A Foreign Investment Promotion and Protection Agreement (FIPPA) was signed by Nigeria and Canada in May 2014, which Canada ratified in 2014.
But Nigeria decided not to ratify the agreement because it was later found unbalanced and not consistent with Nigeria’s 2016 bilateral investment treaty (BIT) model.
Nigeria has therefore requested for the amendment or renegotiation of the agreement.
Explaining Nigeria’s position, Yewande Sadiku, Executive Secretary of Nigeria Investment Promotion Council (NIPC) said under a Country-focused investment promotion strategy, NIPC has undertaken diligent process of identifying countries that are strategic to Nigeria’s quest for direct investments.
“The deep-dive analysis conducted to determine the priority countries was based on five broad criteria related to Nigeria’s trade relations, global and sectoral investment flows, and Nigeria’s strategic relationships.
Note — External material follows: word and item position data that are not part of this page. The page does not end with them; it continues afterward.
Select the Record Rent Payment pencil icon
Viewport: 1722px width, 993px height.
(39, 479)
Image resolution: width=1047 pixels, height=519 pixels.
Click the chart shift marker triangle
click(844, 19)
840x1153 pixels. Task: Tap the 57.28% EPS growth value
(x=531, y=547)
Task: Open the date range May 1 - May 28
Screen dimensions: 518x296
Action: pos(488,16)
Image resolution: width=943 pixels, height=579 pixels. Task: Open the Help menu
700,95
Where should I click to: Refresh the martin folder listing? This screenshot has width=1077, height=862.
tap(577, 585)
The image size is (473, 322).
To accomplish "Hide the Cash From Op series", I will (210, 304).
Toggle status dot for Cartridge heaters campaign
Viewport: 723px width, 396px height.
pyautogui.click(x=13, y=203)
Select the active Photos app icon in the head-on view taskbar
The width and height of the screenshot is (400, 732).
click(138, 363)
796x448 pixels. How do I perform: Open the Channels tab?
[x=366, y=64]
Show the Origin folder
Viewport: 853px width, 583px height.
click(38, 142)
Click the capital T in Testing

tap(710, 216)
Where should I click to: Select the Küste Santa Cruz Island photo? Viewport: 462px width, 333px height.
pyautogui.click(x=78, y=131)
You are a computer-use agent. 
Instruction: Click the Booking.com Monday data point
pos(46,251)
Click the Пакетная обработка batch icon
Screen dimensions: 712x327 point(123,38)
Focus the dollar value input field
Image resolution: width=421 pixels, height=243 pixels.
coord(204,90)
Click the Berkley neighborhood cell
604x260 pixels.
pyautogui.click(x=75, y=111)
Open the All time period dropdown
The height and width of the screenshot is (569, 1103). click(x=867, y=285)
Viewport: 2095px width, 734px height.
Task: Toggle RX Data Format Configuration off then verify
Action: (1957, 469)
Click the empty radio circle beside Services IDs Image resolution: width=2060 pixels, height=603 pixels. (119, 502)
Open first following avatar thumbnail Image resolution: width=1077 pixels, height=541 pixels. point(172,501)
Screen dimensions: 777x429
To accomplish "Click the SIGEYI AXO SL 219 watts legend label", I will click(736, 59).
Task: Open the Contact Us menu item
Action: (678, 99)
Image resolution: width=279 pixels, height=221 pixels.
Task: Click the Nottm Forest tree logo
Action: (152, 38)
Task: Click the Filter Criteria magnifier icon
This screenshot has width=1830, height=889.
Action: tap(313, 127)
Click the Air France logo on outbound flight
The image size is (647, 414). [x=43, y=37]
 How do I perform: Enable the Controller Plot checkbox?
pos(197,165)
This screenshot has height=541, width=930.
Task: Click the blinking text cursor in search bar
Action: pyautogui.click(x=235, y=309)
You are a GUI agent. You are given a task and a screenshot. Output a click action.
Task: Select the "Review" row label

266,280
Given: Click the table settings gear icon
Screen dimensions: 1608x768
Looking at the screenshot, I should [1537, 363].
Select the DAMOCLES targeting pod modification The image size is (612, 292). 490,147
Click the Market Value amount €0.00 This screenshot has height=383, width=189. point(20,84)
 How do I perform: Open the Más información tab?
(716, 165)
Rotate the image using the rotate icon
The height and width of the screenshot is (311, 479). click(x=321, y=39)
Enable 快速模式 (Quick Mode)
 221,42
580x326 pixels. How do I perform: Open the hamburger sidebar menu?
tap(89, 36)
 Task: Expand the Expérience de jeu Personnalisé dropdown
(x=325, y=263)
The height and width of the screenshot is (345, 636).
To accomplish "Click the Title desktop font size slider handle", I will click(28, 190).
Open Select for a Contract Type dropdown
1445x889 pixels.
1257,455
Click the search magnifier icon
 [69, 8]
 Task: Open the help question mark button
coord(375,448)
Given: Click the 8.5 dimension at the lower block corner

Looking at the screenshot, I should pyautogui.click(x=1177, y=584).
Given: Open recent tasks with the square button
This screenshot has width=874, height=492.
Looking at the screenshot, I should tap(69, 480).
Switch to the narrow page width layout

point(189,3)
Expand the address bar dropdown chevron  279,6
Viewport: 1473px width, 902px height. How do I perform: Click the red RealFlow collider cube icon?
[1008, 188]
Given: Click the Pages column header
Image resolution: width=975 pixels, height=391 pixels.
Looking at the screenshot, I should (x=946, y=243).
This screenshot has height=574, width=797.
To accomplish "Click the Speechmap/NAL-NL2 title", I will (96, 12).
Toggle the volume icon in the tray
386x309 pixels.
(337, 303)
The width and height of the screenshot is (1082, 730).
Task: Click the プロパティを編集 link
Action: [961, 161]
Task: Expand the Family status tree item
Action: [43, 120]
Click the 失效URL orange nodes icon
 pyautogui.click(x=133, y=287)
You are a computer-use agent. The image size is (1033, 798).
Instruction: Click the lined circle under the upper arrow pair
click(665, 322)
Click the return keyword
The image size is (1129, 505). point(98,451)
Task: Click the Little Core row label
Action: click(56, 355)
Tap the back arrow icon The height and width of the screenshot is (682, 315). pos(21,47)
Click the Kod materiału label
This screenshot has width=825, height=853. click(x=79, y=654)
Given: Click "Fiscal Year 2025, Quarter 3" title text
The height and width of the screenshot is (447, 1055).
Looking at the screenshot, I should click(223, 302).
“Twenty countries were identified as being of strategic importance for investment promotion. NIPC is now working on building strategic relationships with the top 3-5 countries.”
She said although Canada is among the 20 countries of strategic importance, Nigeria’s new policy considers investors’ rights but ensures that Nigeria is not disadvantaged.
Having listened to all the parties involved, including officials of the ministry, Mr Enelamah urged them to take the necessary steps to resolve the issues speedily.
He was confident of the ability of Nigeria and Canada to harness their mutual interests and synergies effectively.
Investment promotion capabilities of NIPC focuses on proactively targeting and attracting domestic and international investors and investments. It is also actively providing after-care support for businesses in Nigeria.